Die Aktentasche „Huari“ etwa haben Arbeiter aus Ecuador hergestellt, die mit fairen Löhnen bezahlt wurden. Der Strampler ist aus Baumwolle, die ohne Pestizide angebaut wird. Und die Schränke sind aus Ölfässern gemacht, die im Hamburger Hafen ausrangiert wurden.

„Wir sind Deutschlands größter Ökomarktplatz“, sagt Philipp Gloeckler, der das Startup vor gut einem Jahr mit Stephan Uhrenbacher gegründet hat. Doch wer am Firmensitz an der Hamburger Binnenalster ein Lager erwartet, in dem sich Modeartikel und Möbel türmen, hat sich getäuscht.
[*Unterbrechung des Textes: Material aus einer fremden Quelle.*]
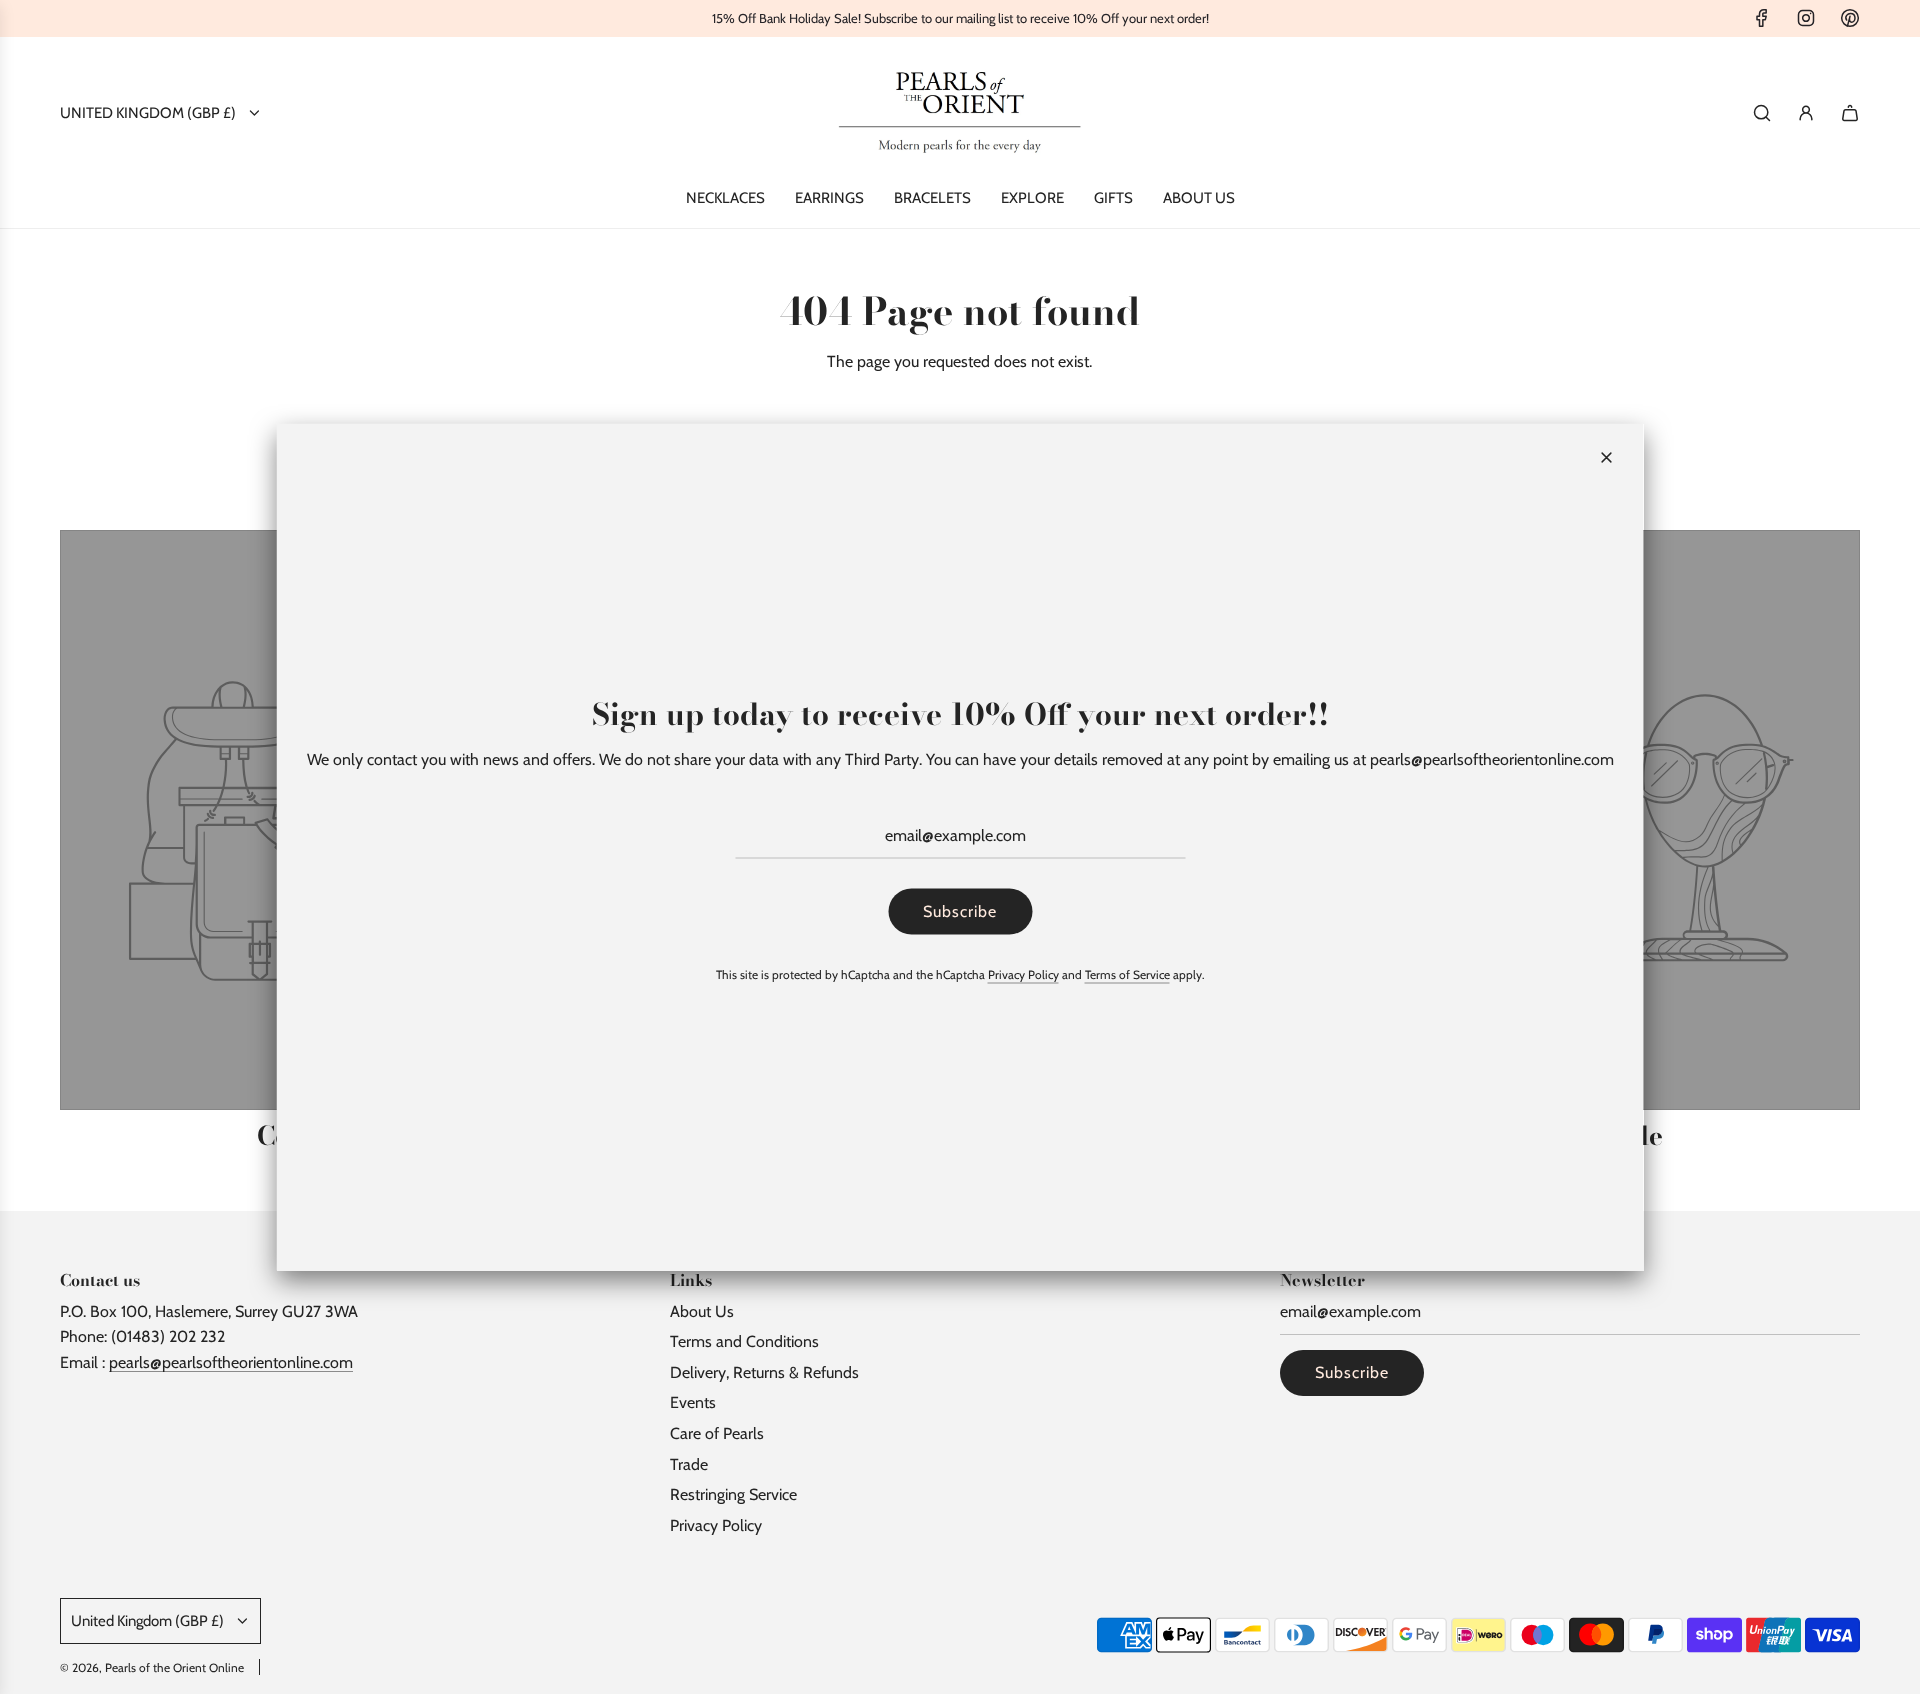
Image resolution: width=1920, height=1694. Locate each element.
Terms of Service (1127, 973)
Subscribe (960, 911)
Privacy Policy (1023, 973)
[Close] (1607, 458)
Avocado handelt nicht mit den Waren, sondern stellt nur ähnlich wie Ebay die Handelsplattform bereit.

BioProdukte sind gefragt

Dafür verlangen Gloeckler und Uhrenbacher von jedem Händler eine einmalige Einrichtungsgebühr von rund 69 Euro. Außerdem berechnen sie für jeden verkauften Artikel 15 Prozent Provision.

Für die meist kleinen Ökolabel dennoch ein lohnender Umschlagplatz: Inzwischen bieten 126 Händler auf der Plattform mehr als 2100 grüne Produkte an. Sie können von der Reichweite und der Technologie von Avocado Store profitieren, ohne selbst einen Web-Shop eröffnen zu müssen.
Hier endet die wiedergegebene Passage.